### PROBLEM
Copy out the data verbatim, beginning with the line that contains "Follow the go to Settings resetting link" and continuing through the line that contains "pos(358,258)", with both of those lines included. Omit the pictures from your answer.

### DATASET CONTENT
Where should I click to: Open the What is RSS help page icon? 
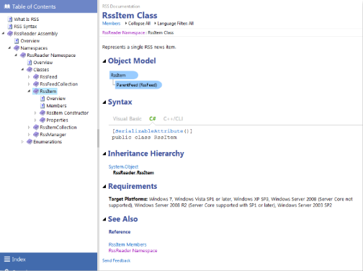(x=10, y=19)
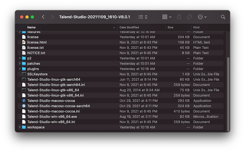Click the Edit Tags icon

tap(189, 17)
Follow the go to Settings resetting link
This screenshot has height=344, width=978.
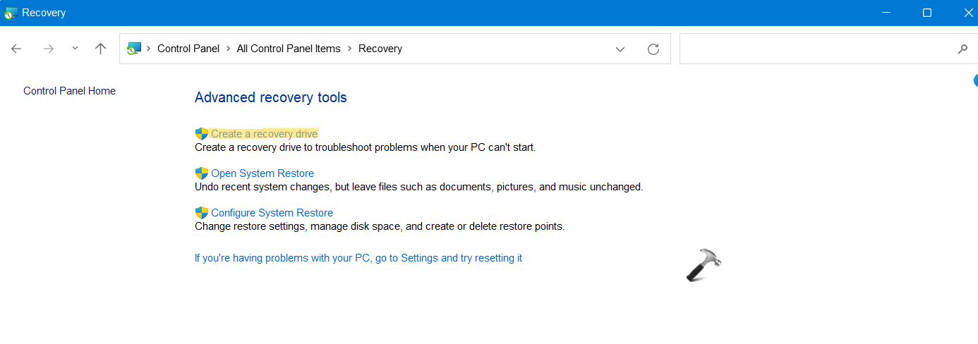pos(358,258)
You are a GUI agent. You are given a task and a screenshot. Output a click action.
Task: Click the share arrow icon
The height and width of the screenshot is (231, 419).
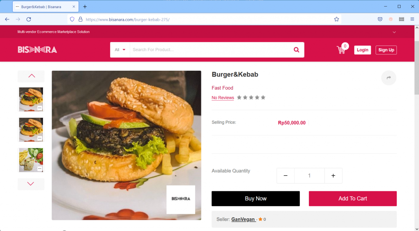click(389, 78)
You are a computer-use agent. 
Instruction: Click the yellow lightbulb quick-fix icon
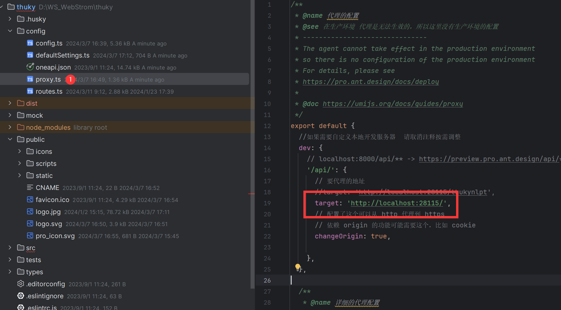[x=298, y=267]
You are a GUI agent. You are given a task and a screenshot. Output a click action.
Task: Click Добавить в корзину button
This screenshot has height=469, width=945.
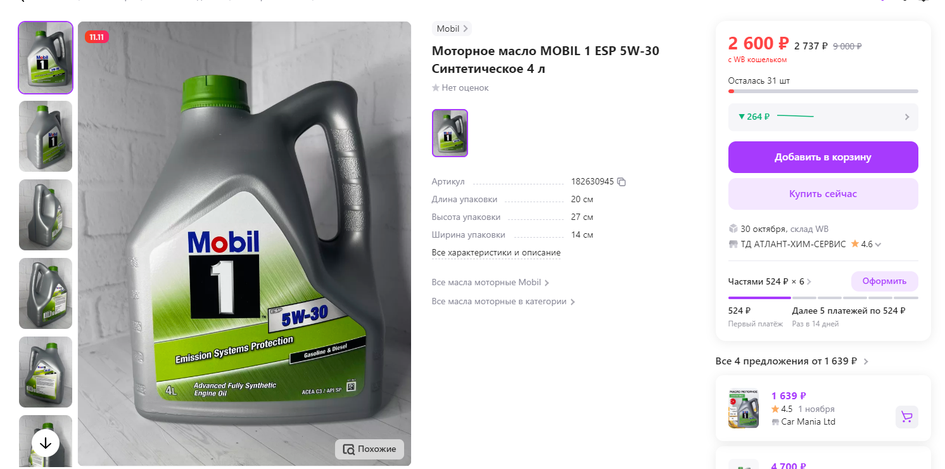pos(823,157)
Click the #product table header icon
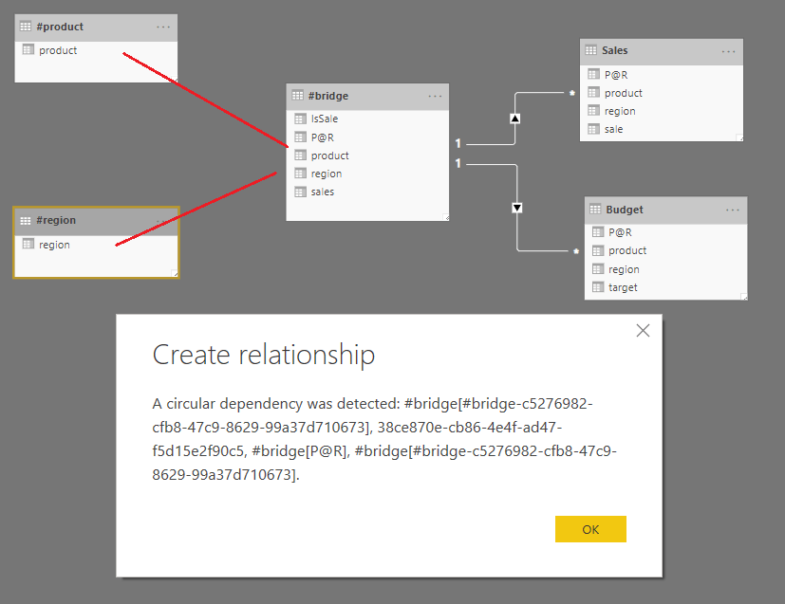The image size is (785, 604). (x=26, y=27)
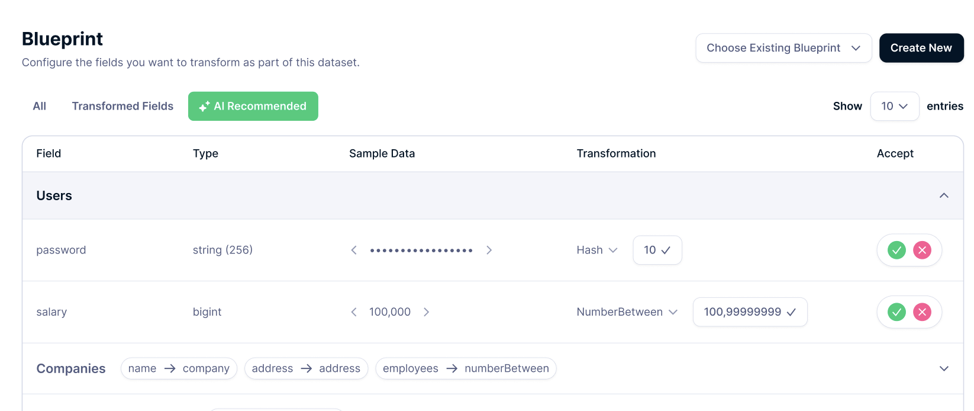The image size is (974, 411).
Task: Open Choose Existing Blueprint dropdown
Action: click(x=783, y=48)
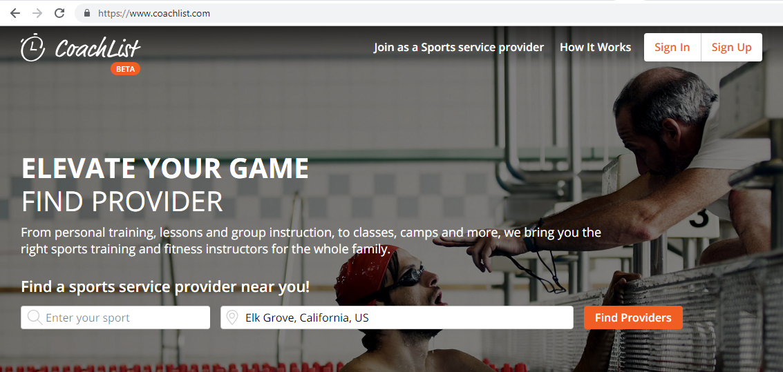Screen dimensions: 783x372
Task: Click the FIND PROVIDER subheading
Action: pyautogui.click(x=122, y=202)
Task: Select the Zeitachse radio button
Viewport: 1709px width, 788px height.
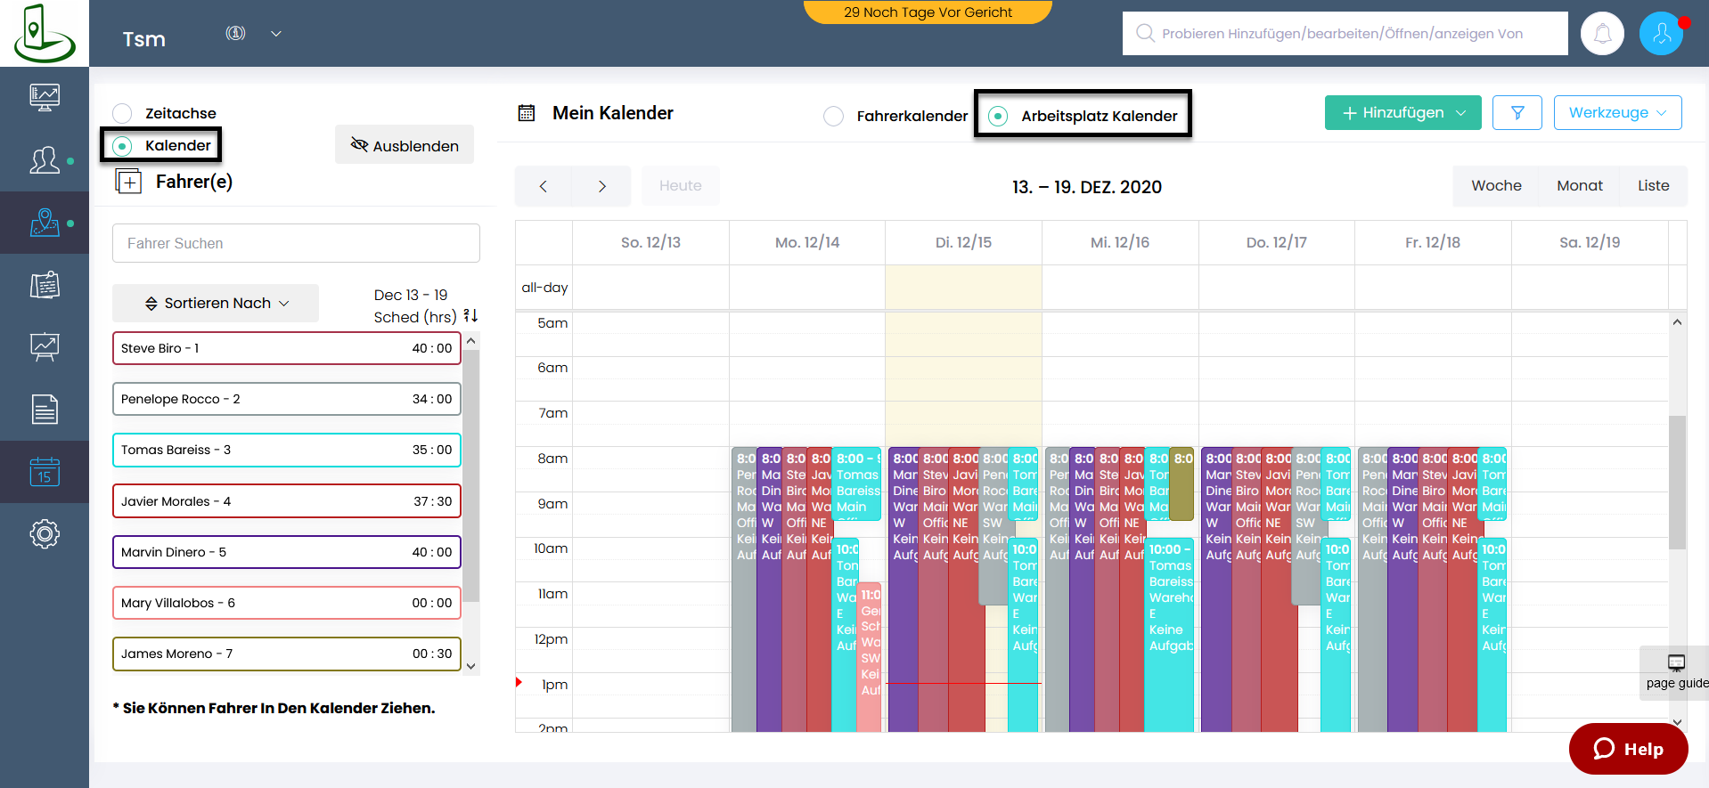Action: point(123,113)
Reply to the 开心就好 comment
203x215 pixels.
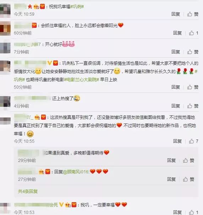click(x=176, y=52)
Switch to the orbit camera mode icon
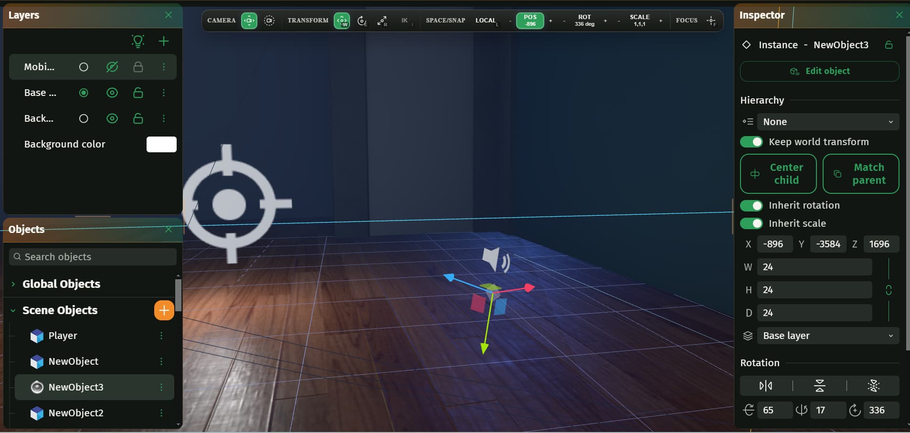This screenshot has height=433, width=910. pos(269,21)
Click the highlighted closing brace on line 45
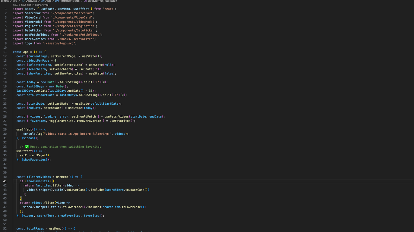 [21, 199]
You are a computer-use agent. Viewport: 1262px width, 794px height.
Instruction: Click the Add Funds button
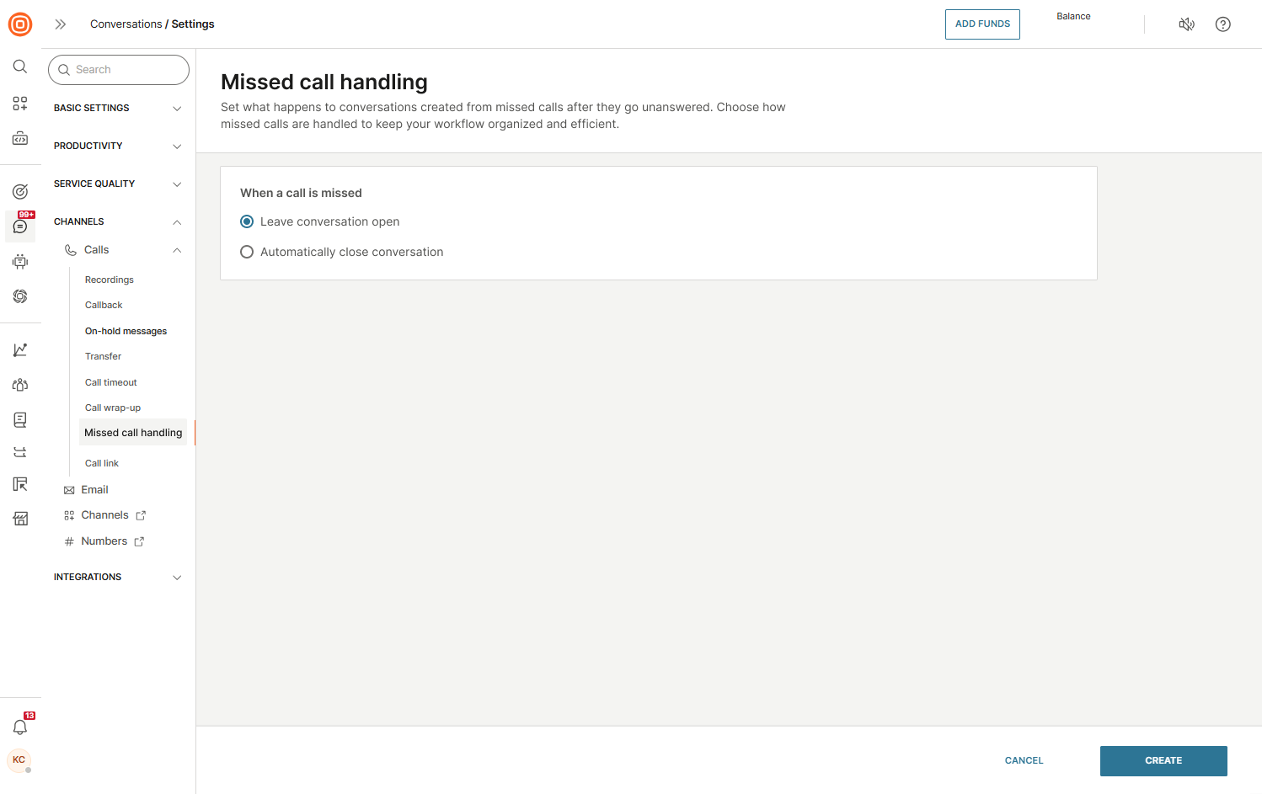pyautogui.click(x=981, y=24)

### SOLUTION TO THIS TASK
Follow the go to Settings resetting link
This screenshot has height=344, width=978.
pos(358,258)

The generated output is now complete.